## PROBLEM DETAILS
In the entries below, find the line with "This screenshot has height=319, width=319." and the line with "The image size is (274, 202).", then retype both and everything between them exactly. Do not copy the pictures.

## DATA
..........
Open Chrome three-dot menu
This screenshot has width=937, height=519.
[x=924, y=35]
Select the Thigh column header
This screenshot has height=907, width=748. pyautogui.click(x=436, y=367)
..........
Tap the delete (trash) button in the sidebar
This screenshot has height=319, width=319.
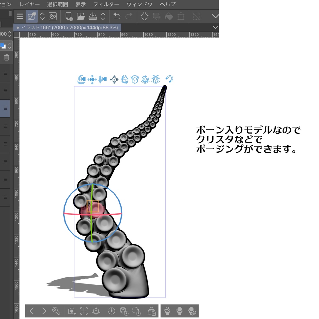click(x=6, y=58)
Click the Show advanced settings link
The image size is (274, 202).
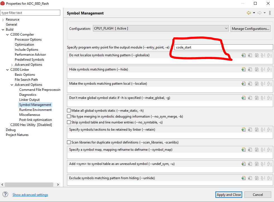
..........
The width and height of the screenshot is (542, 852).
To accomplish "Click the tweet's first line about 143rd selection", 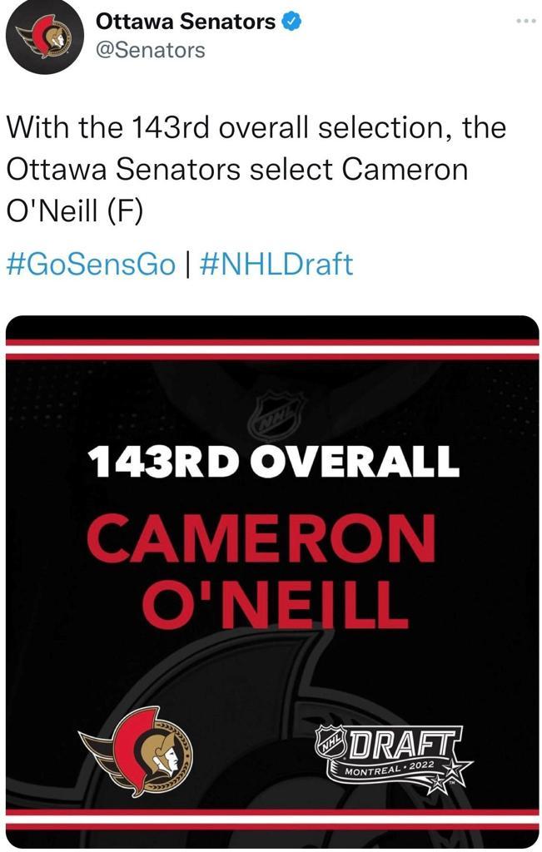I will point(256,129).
..........
## OUTPUT FOR THIS EXERCISE
This screenshot has height=319, width=319.
click(x=6, y=58)
Click the Show advanced settings link
The image size is (274, 202).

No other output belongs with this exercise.